Crowd science project for AI-based moon crater detection
Paul Nasdalack
Projektleitung: Prof. Stephan Jacob
Dauer: 12/2023 bis 11/2024
Förderer/Auftraggeber: European Space Agency (ESA)
ikum
Future lunar surface missions require extensive knowledge of hazards close to the landing site. The most prominent hazard type on the Moon are craters, existing in high numbers and varying in size and appearance. Automatically detecting craters is therefore a key technology for lunar landings. This applies to the a priori surface analysis and landing site selection as well as to the final descent and fully automated touchdown of the mission when the algorithm must assess landing safety independent from human interaction. While conventional algorithms face issues to detect these hazards in images with a sufficient success rate, software involving AI seems to be a very promising candidate to solve this challenge. However, this approach requires a large data set of fully labelled craters in lunar images to train the AI, which does not yet exist.
The objective of the proposed project is the involvement of the public to generate the AI training dataset. However, classic crowd science projects usually suffer from a rapid loss of interest by most participants due to the tedious nature of the tasks.This challenge is often tackled by including some ‘gamification’ elements like a scoring system to keep participants engaged. This project goes one step further: designing a game first and foremost, which is expected to draw a significantly larger user base. This would not only maximise the output of crater labels but also offers the potential to promote ESA’s innovation and to inspire the next generation of spaceflight engineers.

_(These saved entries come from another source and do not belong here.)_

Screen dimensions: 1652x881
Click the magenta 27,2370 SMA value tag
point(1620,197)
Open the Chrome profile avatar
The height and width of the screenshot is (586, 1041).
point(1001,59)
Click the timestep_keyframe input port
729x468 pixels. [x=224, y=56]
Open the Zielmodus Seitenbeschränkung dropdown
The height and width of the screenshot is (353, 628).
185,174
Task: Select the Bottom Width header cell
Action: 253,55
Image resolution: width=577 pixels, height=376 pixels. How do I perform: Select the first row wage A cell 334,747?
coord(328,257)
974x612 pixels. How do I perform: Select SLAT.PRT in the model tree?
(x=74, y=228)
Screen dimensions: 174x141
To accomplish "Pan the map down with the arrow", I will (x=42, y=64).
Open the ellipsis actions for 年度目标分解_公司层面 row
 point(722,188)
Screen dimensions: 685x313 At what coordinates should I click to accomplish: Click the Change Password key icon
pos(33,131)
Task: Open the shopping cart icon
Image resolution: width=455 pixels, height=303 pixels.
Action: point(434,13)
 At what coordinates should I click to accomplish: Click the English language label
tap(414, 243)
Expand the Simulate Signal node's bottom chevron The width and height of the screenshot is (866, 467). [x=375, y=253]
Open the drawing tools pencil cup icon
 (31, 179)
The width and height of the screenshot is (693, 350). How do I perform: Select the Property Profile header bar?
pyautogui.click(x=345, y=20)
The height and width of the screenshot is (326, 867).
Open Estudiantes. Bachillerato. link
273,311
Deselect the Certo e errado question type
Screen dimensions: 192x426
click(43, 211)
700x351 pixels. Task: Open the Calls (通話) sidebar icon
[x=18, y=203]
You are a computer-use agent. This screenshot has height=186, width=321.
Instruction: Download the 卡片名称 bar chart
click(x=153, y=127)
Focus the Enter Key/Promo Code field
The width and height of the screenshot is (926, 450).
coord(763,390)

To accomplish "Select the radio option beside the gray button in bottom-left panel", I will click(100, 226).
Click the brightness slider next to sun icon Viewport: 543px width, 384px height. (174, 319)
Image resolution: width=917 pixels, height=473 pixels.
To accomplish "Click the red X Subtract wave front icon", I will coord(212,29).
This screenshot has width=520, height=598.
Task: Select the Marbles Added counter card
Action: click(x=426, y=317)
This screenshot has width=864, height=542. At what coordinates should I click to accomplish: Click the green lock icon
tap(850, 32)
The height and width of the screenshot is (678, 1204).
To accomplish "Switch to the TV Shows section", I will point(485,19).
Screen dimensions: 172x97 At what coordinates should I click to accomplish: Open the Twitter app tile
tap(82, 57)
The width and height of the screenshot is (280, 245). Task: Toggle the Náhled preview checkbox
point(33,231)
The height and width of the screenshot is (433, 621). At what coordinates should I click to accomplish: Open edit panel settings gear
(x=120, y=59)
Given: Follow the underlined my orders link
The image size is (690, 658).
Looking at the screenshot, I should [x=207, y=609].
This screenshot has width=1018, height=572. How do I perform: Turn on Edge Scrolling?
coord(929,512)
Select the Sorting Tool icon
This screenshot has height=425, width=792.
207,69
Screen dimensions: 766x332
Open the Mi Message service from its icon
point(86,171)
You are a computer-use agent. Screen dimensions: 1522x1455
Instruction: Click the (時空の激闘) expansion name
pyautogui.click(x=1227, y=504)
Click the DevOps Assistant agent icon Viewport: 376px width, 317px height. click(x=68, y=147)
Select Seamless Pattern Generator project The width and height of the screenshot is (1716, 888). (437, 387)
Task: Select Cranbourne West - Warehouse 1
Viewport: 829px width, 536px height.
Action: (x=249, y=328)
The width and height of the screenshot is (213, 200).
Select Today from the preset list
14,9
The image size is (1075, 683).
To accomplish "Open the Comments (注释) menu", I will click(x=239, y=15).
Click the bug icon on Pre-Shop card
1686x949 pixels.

Following a feasibility study and a prototype development, the proposed project aims at developing and publishing a game that involves marking craters in surface images.
By playing the game, users will build up a training data set for an AI to automatically detect craters for future lunar surface missions.
If proven successful, the proposed approach has the potential to revolutionize the way AI training data is generated across various domains.